EXERCISE DESCRIPTION
Nothing may differ between your reply and the listing that follows.

DATA SECTION

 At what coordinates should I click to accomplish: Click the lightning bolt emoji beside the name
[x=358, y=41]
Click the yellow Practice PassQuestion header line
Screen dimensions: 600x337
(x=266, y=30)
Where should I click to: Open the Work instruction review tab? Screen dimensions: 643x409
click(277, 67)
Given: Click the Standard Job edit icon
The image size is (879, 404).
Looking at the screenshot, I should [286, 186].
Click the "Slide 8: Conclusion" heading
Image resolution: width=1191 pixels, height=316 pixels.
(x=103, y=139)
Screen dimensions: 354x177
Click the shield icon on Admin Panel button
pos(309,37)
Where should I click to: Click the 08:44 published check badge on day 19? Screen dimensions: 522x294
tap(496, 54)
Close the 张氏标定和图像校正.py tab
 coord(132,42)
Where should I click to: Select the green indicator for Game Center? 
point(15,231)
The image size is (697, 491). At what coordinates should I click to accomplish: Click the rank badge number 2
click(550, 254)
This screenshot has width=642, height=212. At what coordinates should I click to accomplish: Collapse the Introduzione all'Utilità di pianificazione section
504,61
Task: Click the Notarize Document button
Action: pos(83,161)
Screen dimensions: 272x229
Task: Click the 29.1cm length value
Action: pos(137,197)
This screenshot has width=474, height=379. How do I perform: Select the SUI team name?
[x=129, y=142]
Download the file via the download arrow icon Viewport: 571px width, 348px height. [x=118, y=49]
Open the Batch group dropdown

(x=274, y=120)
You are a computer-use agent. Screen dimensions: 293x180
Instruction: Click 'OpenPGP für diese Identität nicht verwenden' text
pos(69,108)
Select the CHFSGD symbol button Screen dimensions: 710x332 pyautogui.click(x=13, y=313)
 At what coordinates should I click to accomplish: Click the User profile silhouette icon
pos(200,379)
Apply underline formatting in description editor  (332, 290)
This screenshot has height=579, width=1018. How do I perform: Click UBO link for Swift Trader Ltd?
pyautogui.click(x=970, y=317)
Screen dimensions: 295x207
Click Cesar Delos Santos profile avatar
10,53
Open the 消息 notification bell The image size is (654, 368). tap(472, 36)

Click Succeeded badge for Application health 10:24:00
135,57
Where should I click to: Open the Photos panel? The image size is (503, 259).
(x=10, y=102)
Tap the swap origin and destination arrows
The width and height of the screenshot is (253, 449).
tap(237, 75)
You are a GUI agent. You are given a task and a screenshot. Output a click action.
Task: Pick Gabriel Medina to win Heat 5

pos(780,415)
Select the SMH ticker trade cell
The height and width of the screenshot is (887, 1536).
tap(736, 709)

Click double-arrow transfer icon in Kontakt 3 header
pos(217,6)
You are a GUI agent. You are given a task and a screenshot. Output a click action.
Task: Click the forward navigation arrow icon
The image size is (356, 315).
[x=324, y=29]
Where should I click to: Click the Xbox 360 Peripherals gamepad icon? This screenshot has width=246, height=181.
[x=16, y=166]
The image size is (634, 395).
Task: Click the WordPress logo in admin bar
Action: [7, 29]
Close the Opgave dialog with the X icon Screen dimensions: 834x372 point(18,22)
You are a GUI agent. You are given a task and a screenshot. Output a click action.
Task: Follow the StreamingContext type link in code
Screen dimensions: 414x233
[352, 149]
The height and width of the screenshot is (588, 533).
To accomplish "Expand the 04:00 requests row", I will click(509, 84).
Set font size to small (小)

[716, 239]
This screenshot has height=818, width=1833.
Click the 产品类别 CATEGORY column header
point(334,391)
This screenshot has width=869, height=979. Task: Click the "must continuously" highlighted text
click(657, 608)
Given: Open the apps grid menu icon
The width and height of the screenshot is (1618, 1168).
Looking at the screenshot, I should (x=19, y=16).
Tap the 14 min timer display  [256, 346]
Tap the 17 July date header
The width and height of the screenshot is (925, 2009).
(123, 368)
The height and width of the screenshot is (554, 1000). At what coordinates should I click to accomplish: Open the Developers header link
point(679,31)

EXPECTED ANSWER
 At what coordinates should I click to accomplish: Click the lightning bolt emoji beside the name
[x=358, y=41]
Click the yellow Practice PassQuestion header line
Screen dimensions: 600x337
(x=266, y=30)
Where should I click to: Open the Work instruction review tab? Screen dimensions: 643x409
click(277, 67)
Given: Click the Standard Job edit icon
The image size is (879, 404).
Looking at the screenshot, I should [286, 186].
Click the "Slide 8: Conclusion" heading
Image resolution: width=1191 pixels, height=316 pixels.
(x=103, y=139)
Screen dimensions: 354x177
Click the shield icon on Admin Panel button
pos(309,37)
Where should I click to: Click the 08:44 published check badge on day 19? Screen dimensions: 522x294
tap(496, 54)
Close the 张氏标定和图像校正.py tab
 coord(132,42)
Where should I click to: Select the green indicator for Game Center? 
point(15,231)
The image size is (697, 491). At what coordinates should I click to accomplish: Click the rank badge number 2
click(550, 254)
This screenshot has width=642, height=212. At what coordinates should I click to accomplish: Collapse the Introduzione all'Utilità di pianificazione section
504,61
Task: Click the Notarize Document button
Action: pos(83,161)
Screen dimensions: 272x229
Task: Click the 29.1cm length value
Action: pos(137,197)
This screenshot has width=474, height=379. How do I perform: Select the SUI team name?
[x=129, y=142]
Download the file via the download arrow icon Viewport: 571px width, 348px height. [x=118, y=49]
Open the Batch group dropdown

(x=274, y=120)
You are a computer-use agent. Screen dimensions: 293x180
Instruction: Click 'OpenPGP für diese Identität nicht verwenden' text
pos(69,108)
Select the CHFSGD symbol button Screen dimensions: 710x332 pyautogui.click(x=13, y=313)
 At what coordinates should I click to accomplish: Click the User profile silhouette icon
pos(200,379)
Apply underline formatting in description editor  (332, 290)
This screenshot has height=579, width=1018. How do I perform: Click UBO link for Swift Trader Ltd?
pyautogui.click(x=970, y=317)
Screen dimensions: 295x207
Click Cesar Delos Santos profile avatar
10,53
Open the 消息 notification bell The image size is (654, 368). tap(472, 36)

Click Succeeded badge for Application health 10:24:00
135,57
Where should I click to: Open the Photos panel? The image size is (503, 259).
(x=10, y=102)
Tap the swap origin and destination arrows
The width and height of the screenshot is (253, 449).
tap(237, 75)
You are a GUI agent. You are given a task and a screenshot. Output a click action.
Task: Pick Gabriel Medina to win Heat 5

pos(780,415)
Select the SMH ticker trade cell
The height and width of the screenshot is (887, 1536).
tap(736, 709)

Click double-arrow transfer icon in Kontakt 3 header
pos(217,6)
You are a GUI agent. You are given a task and a screenshot. Output a click action.
Task: Click the forward navigation arrow icon
The image size is (356, 315).
[x=324, y=29]
Where should I click to: Click the Xbox 360 Peripherals gamepad icon? This screenshot has width=246, height=181.
[x=16, y=166]
The image size is (634, 395).
Task: Click the WordPress logo in admin bar
Action: [7, 29]
Close the Opgave dialog with the X icon Screen dimensions: 834x372 point(18,22)
You are a GUI agent. You are given a task and a screenshot. Output a click action.
Task: Follow the StreamingContext type link in code
Screen dimensions: 414x233
[352, 149]
The height and width of the screenshot is (588, 533).
To accomplish "Expand the 04:00 requests row", I will click(509, 84).
Set font size to small (小)

[716, 239]
This screenshot has height=818, width=1833.
Click the 产品类别 CATEGORY column header
point(334,391)
This screenshot has width=869, height=979. Task: Click the "must continuously" highlighted text
click(657, 608)
Given: Open the apps grid menu icon
The width and height of the screenshot is (1618, 1168).
Looking at the screenshot, I should (x=19, y=16).
Tap the 14 min timer display  [256, 346]
Tap the 17 July date header
The width and height of the screenshot is (925, 2009).
(123, 368)
The height and width of the screenshot is (554, 1000). At what coordinates should I click to accomplish: Open the Developers header link
point(679,31)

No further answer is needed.